◆ **What the exercise asks**: Where in the data below does the word "right" appear? Copy every line that has it.

◇ ◇ ◇ ◇

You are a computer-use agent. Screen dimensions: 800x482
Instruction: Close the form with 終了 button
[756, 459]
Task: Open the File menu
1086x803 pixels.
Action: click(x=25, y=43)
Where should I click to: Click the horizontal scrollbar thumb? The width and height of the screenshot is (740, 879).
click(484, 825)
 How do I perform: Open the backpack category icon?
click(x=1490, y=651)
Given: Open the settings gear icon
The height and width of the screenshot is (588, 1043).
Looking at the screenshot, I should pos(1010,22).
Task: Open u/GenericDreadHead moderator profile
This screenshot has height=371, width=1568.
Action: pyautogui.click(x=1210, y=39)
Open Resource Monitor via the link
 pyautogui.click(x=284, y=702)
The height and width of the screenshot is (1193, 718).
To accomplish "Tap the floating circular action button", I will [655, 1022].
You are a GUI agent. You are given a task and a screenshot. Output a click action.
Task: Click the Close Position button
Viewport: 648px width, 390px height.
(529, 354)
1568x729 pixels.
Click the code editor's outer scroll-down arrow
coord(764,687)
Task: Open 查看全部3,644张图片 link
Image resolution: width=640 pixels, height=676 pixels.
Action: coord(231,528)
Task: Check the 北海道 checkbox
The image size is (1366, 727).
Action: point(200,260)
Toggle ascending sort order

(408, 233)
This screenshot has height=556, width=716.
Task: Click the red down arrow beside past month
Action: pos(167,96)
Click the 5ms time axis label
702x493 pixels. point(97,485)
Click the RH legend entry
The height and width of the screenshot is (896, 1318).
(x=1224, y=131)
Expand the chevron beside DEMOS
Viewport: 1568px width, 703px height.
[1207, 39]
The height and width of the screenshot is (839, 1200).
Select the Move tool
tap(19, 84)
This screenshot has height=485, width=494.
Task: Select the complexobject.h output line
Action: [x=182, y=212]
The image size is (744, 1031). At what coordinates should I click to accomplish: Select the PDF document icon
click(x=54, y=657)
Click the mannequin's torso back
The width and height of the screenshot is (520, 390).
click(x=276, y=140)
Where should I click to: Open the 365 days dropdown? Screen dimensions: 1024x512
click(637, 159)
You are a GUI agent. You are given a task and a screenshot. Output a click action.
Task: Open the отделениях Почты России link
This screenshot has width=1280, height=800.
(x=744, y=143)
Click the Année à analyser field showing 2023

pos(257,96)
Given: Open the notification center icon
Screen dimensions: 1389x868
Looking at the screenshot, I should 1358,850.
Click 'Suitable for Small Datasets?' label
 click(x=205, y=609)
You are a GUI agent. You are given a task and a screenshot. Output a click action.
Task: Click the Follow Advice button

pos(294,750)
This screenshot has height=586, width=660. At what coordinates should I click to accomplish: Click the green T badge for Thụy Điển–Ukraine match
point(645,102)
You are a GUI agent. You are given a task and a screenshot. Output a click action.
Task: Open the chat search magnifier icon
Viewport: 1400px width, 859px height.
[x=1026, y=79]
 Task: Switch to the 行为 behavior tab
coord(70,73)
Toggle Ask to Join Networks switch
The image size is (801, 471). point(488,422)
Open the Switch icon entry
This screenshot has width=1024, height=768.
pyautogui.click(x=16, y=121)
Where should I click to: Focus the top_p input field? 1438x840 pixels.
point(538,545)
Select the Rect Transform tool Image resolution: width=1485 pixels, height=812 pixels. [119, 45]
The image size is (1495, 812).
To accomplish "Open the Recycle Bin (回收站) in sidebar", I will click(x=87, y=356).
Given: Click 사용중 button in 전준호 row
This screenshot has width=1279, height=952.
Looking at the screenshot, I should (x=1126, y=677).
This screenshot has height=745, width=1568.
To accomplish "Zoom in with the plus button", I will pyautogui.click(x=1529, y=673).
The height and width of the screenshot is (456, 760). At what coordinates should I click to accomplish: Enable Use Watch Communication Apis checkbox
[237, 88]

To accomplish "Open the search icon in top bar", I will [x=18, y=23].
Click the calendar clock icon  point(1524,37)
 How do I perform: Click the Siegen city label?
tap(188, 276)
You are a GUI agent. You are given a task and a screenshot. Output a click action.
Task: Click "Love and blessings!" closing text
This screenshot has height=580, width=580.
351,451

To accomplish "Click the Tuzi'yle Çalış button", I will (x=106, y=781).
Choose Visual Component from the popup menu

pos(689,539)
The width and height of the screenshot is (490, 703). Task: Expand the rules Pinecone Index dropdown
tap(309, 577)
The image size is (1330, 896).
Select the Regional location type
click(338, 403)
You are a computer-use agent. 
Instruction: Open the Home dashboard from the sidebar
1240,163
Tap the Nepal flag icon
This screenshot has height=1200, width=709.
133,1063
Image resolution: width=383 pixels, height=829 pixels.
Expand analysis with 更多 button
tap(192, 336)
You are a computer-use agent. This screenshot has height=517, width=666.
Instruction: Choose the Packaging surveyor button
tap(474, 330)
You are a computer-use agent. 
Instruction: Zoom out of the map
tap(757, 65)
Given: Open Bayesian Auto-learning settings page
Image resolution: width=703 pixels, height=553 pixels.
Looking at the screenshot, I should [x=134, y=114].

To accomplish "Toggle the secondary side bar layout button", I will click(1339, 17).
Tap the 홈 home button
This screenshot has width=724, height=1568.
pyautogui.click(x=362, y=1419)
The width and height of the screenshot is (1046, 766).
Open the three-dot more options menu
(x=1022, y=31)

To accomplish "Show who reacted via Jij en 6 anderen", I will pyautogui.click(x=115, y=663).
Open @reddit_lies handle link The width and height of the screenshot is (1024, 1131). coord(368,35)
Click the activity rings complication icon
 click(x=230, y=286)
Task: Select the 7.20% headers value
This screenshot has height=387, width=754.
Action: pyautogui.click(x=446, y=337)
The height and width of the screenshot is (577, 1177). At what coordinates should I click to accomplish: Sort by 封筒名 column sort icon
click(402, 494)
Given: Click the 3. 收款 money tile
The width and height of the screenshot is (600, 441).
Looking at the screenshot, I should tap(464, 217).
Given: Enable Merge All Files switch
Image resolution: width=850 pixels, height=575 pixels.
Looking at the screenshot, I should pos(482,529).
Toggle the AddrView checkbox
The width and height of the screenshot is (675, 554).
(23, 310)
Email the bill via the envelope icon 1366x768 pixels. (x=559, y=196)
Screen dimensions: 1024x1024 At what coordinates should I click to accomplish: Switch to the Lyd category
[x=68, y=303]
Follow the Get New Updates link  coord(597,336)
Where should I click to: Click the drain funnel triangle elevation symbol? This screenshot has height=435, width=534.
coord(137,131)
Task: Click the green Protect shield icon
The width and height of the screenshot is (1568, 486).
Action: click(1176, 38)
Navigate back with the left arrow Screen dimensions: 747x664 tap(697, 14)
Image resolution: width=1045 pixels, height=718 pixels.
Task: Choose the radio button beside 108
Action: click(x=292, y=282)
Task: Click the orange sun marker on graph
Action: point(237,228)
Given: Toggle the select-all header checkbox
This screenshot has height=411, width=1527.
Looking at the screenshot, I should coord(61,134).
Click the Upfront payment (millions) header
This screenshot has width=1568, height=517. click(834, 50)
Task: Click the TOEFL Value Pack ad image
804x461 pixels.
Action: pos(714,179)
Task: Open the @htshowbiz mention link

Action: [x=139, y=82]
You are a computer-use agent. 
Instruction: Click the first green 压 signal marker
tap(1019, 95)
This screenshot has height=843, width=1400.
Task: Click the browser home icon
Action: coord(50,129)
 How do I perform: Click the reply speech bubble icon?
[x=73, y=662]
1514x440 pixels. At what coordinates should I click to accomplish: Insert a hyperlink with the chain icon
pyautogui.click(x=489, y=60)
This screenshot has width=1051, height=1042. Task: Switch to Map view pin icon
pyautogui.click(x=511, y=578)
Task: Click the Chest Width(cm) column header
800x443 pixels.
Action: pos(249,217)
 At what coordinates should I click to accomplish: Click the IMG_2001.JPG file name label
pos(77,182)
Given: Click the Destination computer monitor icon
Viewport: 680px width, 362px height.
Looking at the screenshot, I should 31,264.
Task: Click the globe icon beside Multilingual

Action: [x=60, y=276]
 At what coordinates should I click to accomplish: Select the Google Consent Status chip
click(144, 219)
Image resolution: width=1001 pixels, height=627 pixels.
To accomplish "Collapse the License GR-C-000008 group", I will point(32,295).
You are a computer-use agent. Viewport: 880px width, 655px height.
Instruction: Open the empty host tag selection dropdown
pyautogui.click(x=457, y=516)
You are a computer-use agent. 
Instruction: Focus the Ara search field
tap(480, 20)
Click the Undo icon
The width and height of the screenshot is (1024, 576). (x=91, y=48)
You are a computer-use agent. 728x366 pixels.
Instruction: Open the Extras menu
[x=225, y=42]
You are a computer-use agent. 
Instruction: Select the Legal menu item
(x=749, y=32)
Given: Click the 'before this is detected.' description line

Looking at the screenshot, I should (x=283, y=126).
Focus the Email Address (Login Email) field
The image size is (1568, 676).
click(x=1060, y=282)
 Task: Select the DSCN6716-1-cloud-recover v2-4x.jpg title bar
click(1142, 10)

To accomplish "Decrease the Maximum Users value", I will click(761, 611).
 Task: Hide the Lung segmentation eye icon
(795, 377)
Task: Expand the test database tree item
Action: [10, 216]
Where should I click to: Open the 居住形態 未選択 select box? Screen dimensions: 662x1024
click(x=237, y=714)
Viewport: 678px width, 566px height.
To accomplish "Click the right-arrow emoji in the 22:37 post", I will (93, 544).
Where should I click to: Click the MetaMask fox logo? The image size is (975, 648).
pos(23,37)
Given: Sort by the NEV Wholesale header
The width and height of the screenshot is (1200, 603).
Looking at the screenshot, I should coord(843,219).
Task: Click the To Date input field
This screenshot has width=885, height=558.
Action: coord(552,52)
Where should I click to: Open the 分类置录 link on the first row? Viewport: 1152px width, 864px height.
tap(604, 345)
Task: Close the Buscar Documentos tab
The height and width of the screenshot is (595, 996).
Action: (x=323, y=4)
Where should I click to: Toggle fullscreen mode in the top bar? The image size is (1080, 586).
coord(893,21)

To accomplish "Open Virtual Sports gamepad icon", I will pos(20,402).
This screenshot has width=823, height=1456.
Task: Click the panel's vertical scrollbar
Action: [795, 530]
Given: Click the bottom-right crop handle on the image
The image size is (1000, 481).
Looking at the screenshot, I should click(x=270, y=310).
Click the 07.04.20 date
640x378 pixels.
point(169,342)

◇ ◇ ◇ ◇

◆ **Problem solution**:
To accomplish "Click the right-arrow emoji in the 22:37 post", I will (93, 544).
Given: Click the bottom-right crop handle on the image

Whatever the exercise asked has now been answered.